For me, simple is never simple. An “easy” recipe turns into hours of nightmare and clean up, and there’s usually never much to show for it. As I wrote earlier, the birthday cake, made especially for my two year old, was ruined in a massive way. After careful review, I discovered that I left out the sugar and did not bake it for the appropriate amount of time. The result was a doughy, bland, something or other.
I have an instruction- following problem. My husband has suggested that I might benefit from some sort of a group therapy: “Hello. My name is Katie and I can’t follow directions.”
This fact, however, has been my reality before a husband and children. And for each failed attempt through the years, there has been what I might have considered a good and descent explanation.

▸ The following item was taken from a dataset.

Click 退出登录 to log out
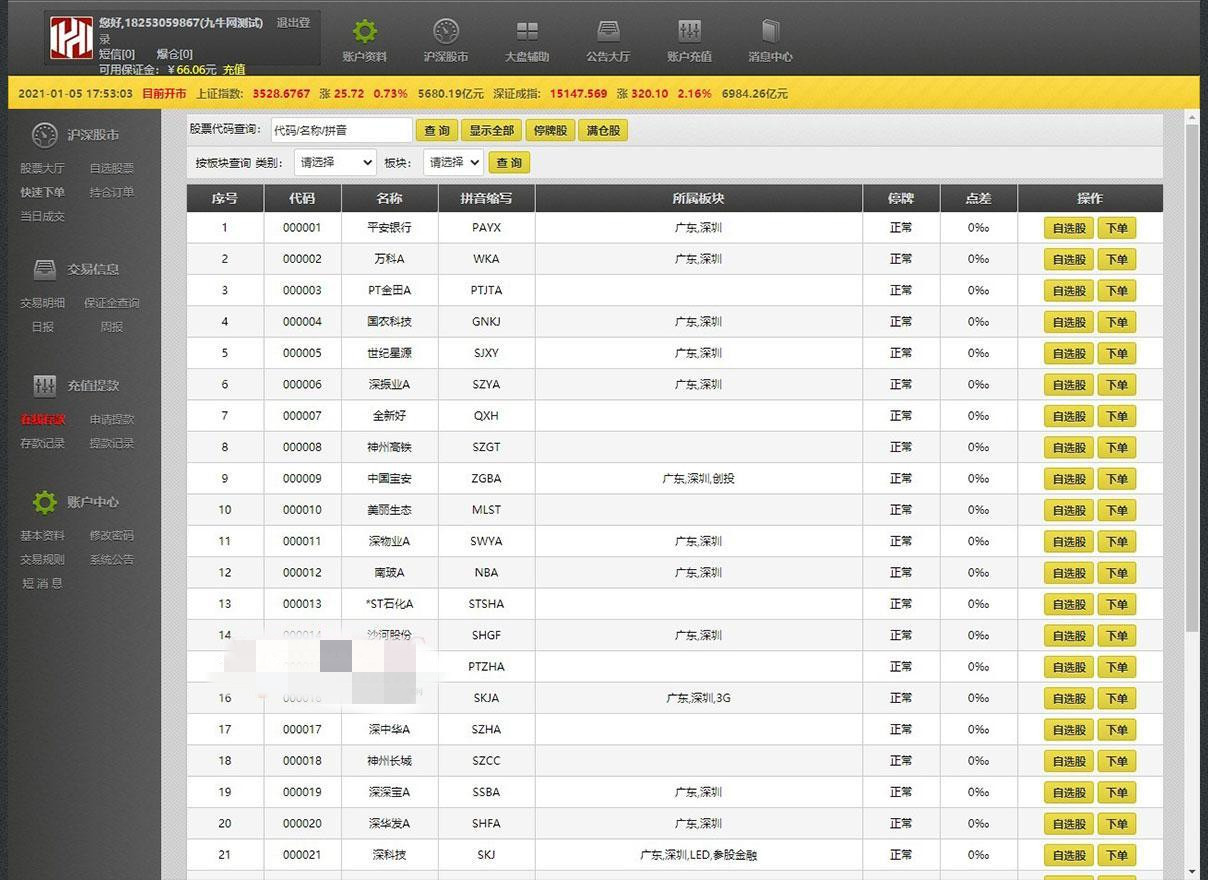This screenshot has height=880, width=1208. pyautogui.click(x=292, y=23)
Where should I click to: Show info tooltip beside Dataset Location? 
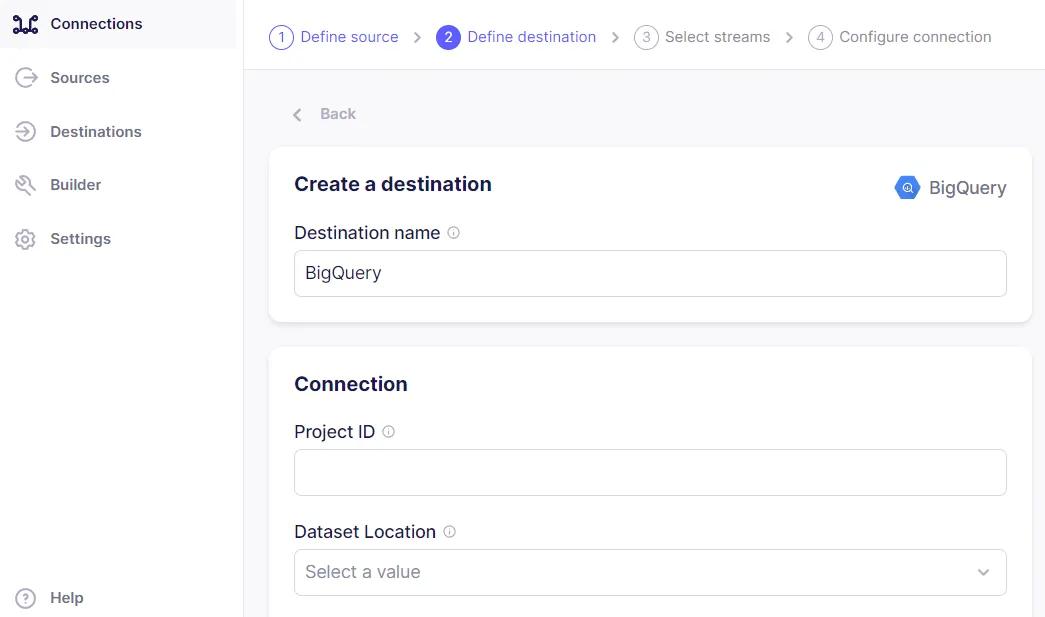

As a child, I did not follow directions well in school. There wasn't a report card sent home that did not criticize my choice of social hour. I tried to defend my behavior to my parents by explaining to them that God made me talkative. I needed to be the person He wanted me to be. That pretty much went nowhere.
I went through purgatory in a ninth grade classroom during my first year teaching. There is no doubt that I was purposefully given the chattiest children in the entire school. Each day I would publicly apologize to my teachers through the years while simultaneously giving my “if you talk again when I’m talking” speech, trying my hardest to put the same fear into them that the teachers tried to put in me. I was about as successful that first year as my former teachers were with me.
When I was ten, we visited my grandmother during a holiday vacation. She instructed me to “trim the tree” on one particular day while she was gone shopping. I heard that part of the directions, but missed the part when she told me where to find the ornaments. I did just what I thought she asked. I followed my own version of her directions and turned her nicely framed artificial tree into something quite different using the shears I found in the garage. I argued with my parents telling them that I heard MOST of the directions.
During the end of my sophomore year of college, I stayed up all night cramming for an exam for which I was not prepared. While shoving information into my brain minutes before the exam was passed out, I missed the all-too important announcement that anyone with an “A” was exempt from the exam. I didn’t listen carefully and spent an unnecessary three hours on a written exam.
When my professor asked me why I stayed, I just looked at him bewildered. He then went on to tell me what I missed three hours before. I told him I didn’t hear his instructions because I was trying to learn as much as possible. He told me that I didn’t hear his instructions because I had procrastinated. He was right.
And then it wasn’t long ago that I purchased two bookshelves for my daughter’s room. I wasn’t picky, so I chose the ones that seemed the easiest to put together. Instead of taking the much needed time to follow the instructions, I threw them away and went with my constructional “gut.”
What my husband would have put together in less than an hour, I completed in three hours. And when presenting my accomplishment to the family, there was no hiding the large hole in the back of the first bookshelf and the chipped wood on the second. These happened only after I put the first shelf together backward.
The end result of this project was nothing short of ridiculous. I tried to explain to my husband that the instructions were more difficult than they needed to be, and for that reason, I had decided I would be better off without them. He said nothing. All he had to do was point to the hole.
A few days ago, I discovered a cultural phenomenon with directions that even a person like me can follow. It’s called Red Box. Stick your bucks in, walk away with some movies for a night, and stick them back in any Red Box the next day.
When it was time to return my DVD's, I went to a convenient location, walked up, pressed “return,” and let the machine suck in my first movie. It was taken without a problem. The second DVD was taken in the same way but almost immediately a warning came up on the screen: “This box cannot read this DVD. Please remove from below.”
I blamed the machine for being insufficient and stuffed the second DVD back into the machine. The same message came back up. I literally began hitting the machine when I noticed something. The machine was blue. Red Box boxes were….red. I backed up and saw the title, “Movie Cube,” strewn across the top.
I declared Movie Cube unsatisfactory for stealing my first DVD.
Impatiently I got in the car and slammed the door. Ella asked me what was wrong, so explained the whole situation and how ridiculous it was that Movie Cube would take my movie and not return it. I was willing and ready to keep going on my rampage, but Ella interrupted me: “Mom? Aren’t YOU the one who put the wrong DVD in the wrong box?”
And there you have it. I was brought back to reality through my eight year old daughter. No excuse here, folks. Simple things are only simple… if you follow the directions.